Un trend in continua crescita dal 2015, che delinea per la filiera un futuro verso più nuovi mercati di sbocco come gli Emirati Arabi Uniti che, sul traino dell’Expo di Dubai, hanno rappresentato una nuova opportunità commerciale per il 28% dei caseifici dell’ecosistema.
La Mozzarella di Bufala Campana Dop, ha confermato il suo trend di crescita anche nel 2021, superando i 54 milioni di kg di produzione certificata.
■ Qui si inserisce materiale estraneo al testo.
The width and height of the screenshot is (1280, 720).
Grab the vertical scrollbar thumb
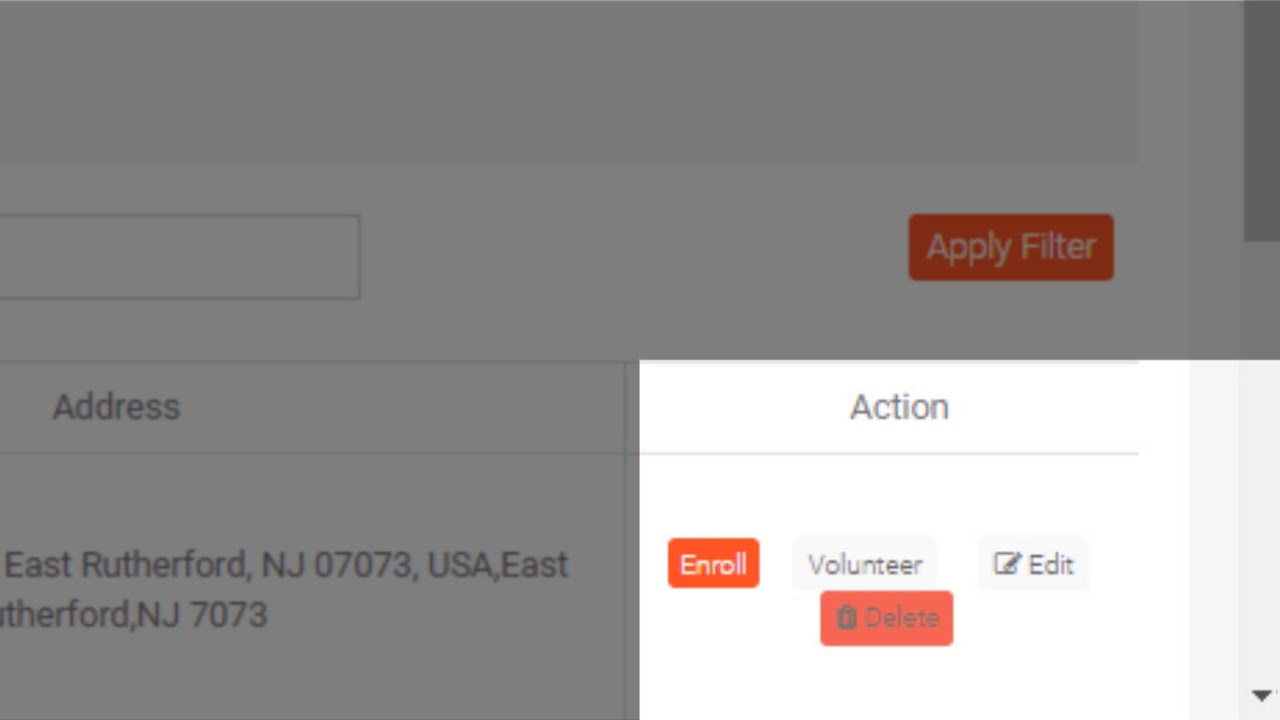click(1261, 120)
Oltre il 7% in più dell’anno precedente e il 22% rispetto a cinque anni prima.
Un trend positivo all’interno di un mercato nazionale in ripresa, ma per niente scontato, fondato in particolar modo sull’export che, come ha raccontato Nosmisma nello studio presentato al Cibus di Parma in occasione del lancio della nuova campagna di comunicazione (in partnership con il gruppo McCann Worldgroup Italy) del Consorzio Mozzarella di Bufala Campana Dop, rappresenta il 35% delle vendite e si concentra in particolar modo nei mercati di Francia, UK e Germania.
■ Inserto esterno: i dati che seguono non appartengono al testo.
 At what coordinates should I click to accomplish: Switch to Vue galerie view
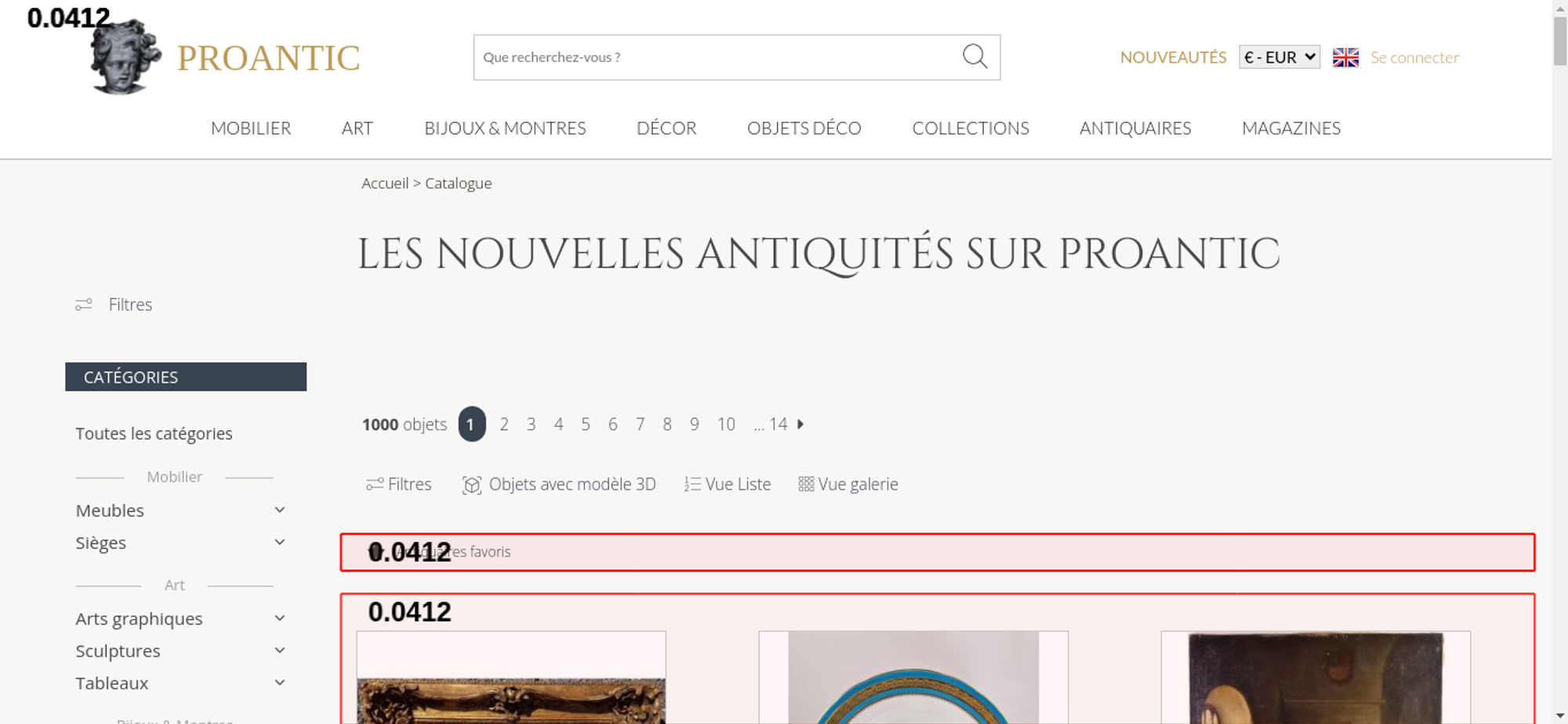click(848, 485)
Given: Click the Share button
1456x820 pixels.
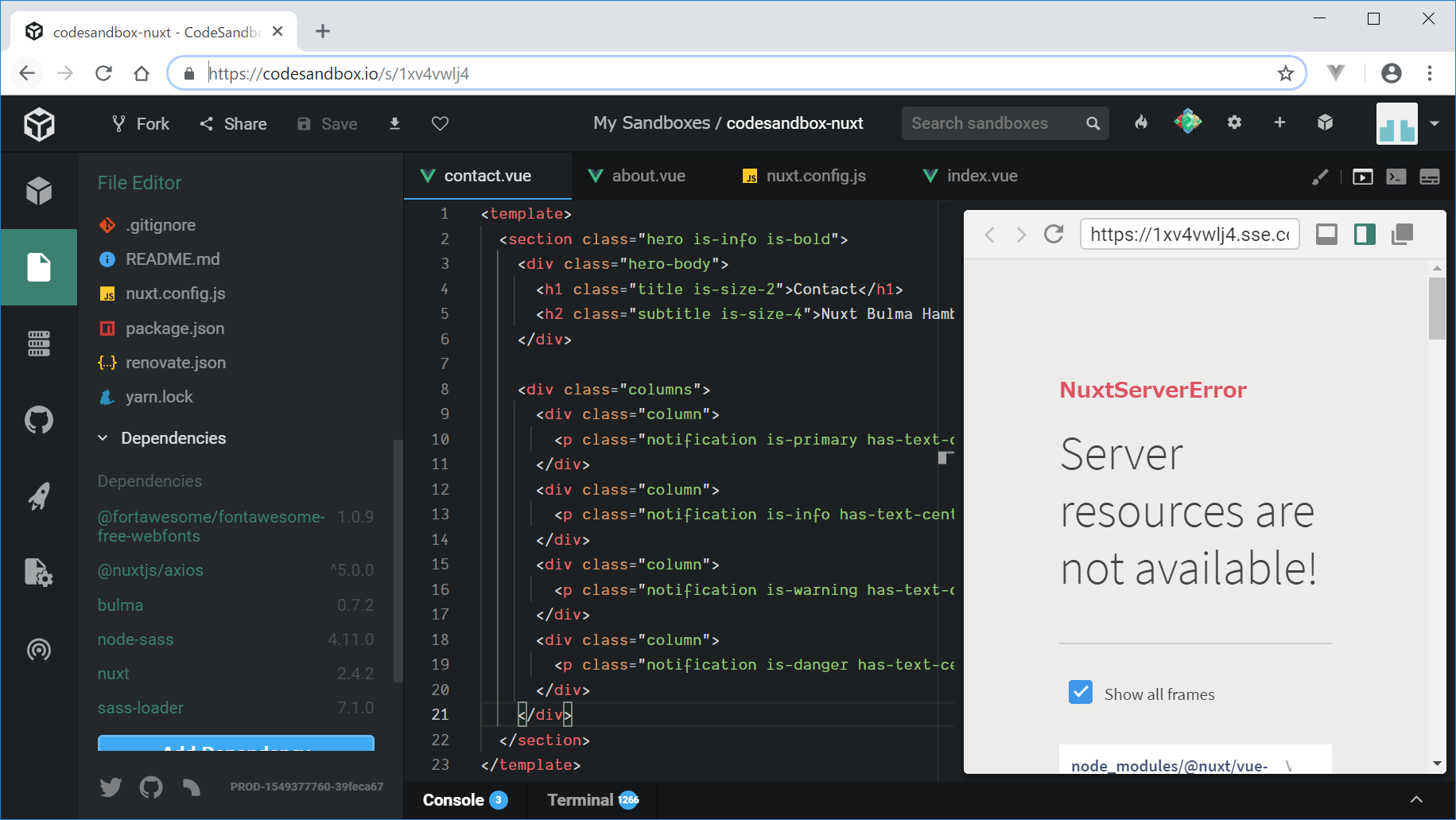Looking at the screenshot, I should coord(233,123).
“La sfida ora è riuscire a conquistare i consumatori più giovani – dice con decisione Domenico Raimondo, Presidente del Consorzio, andando a spiegare la nuova campagna – differenziare sul mercato lattiero-caseario posizionandoci sempre più come prodotto di eccellenza e valorizzare i suoi elementi di unicità, creando informazione e consapevolezza“. La stessa che cercano i millennials e da cui si fanno guidare. “Sono circa 11 milioni nel nostro Paese – aggiunge Pier Maria Saccani, direttore del Consorzio – rappresentano il 37% dei nostri consumatori, sono attenti ai temi della sostenibilità e della tracciabilità della filiera. Per questi consumatori il marchio Dop diventa un driver di scelta fondamentale”.